高久さんは「違うネタについては何とも比較しようがない」としつつ、「件の金属バットのネタ(エイズを扱ったもの)については、批評性や皮肉は何も感じませんでした」と言う。
茉奈さん本人は「爆笑」
また、「マナカナ」のネタに関して、三倉茉奈さんは2017年12月、Twitterで次のように投稿。半ば「公認」を与えるかのような発言をしている。
《面白いものを見つけてしまった…!! 金属バットっていう芸人さんが、「マナカナの見分け方」ってネタをやってらっしゃって、めっちゃ面白い! 最初はリアルで、途中からなかなか振り切ってらっしゃるし、ウソばっかりやけど笑、爆笑してしまった》
この点に関して、高久さんはこう指摘する。
「私の問題意識としては、彼女個人への中傷はポイントではないので、特に意識しなくて良いかなと思います」
「少なくとも彼女はHIV陽性ではないのでしょうし。でも、彼女の大切な人がHIVに感染していると判明したら、きっと彼女に打ち明けることはないでしょうね」
検査のハードルが上がらないか
HIV陽性者を支援するNPO法人「ぷれいす東京」の代表・生島嗣さんも「差別や誤解を強化するのはやめてほしい」と金属バットの動画に懸念を示す。

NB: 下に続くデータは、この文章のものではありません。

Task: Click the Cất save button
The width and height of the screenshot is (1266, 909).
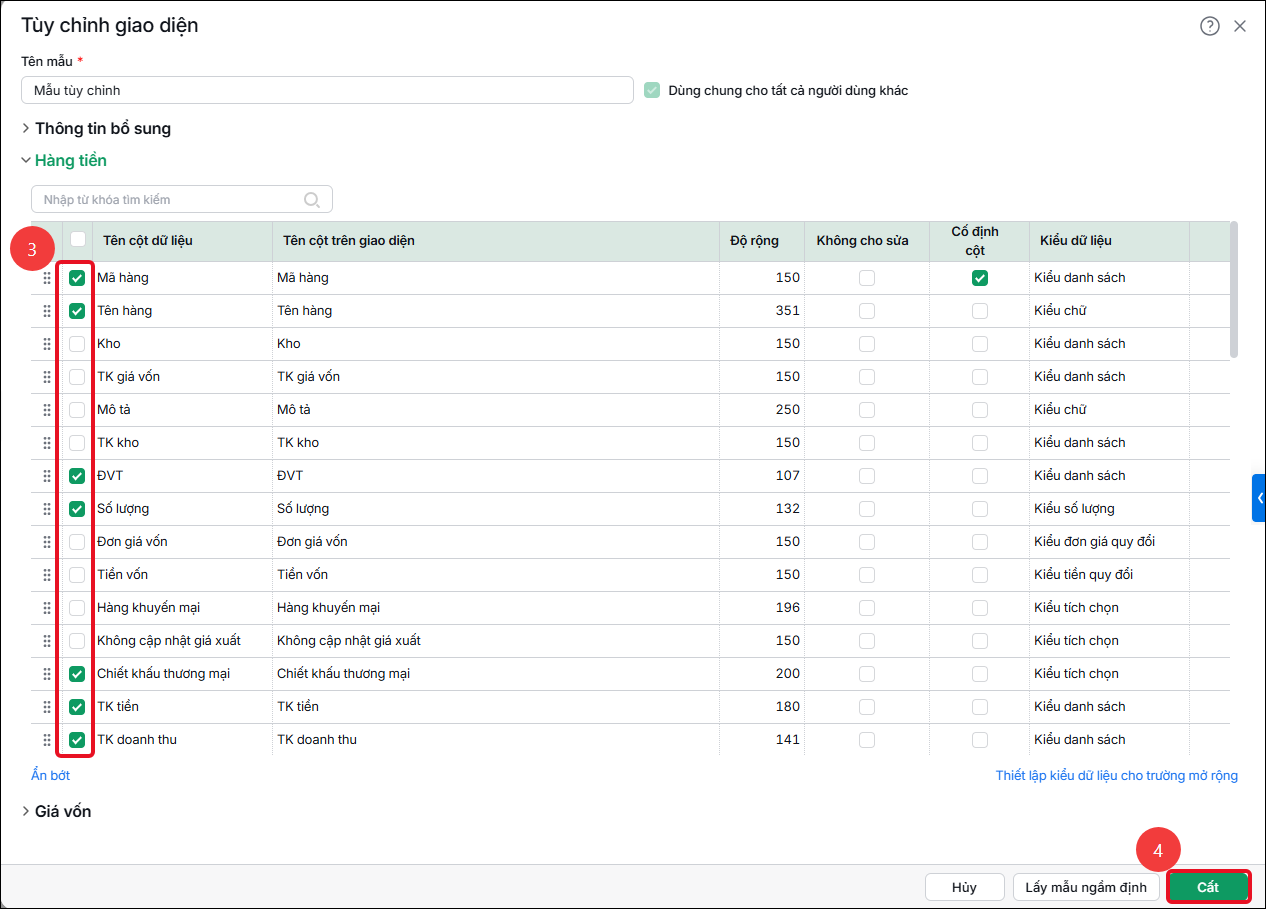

「何が問題かというと、“他人事”意識がその根底にあること。目の前には、当事者はいないと言う思い込みです」
「もしそこにHIV陽性者やパートナー、感染不安を心配する人がいたら、顔が引きつりながらも周囲に合わせ、その反応がバレないようにつくり笑いをして、その場をやり過ごしていたことでしょう」
「そして内心では、『HIVのことは周りには話していけないことなんだ。もし、バレたら、笑いの対象になるのだ』と感じるでしょう」
その結果、周囲に伝えることをためらい、検査を受けることのハードルも上がってしまう――。生島さんはそんな負のサイクルを危惧している。
天寿をまっとうできるように
HIVウイルスは後天性免疫不全症候群を引き起こすことから、かつては「死の病」として恐れられた。だが、現在は治療法の研究が進歩し、ウイルスとともに天寿をまっとうできるようになった。
「死ぬでそんなヤツ」「終わってんな」といった表現は、「死の病」という誤ったイメージを補強しかねない。
「猿とエッチしたらエイズになるわ」という言い回しについても、生島さんは「感染した人たちの感染経路へのネガティブなイメージづけにつながる」とみる。
「HIVはコンドームなど予防なしの行為で感染するのであって、誰とセックスをしたから、ということではありません。個人的にはまったく笑えませんでした」
BuzzFeedはこのネタの真意や披露していた時期、今後の対応などについて、金属バットが所属する吉本興業に問い合わせている。回答があり次第、追記する。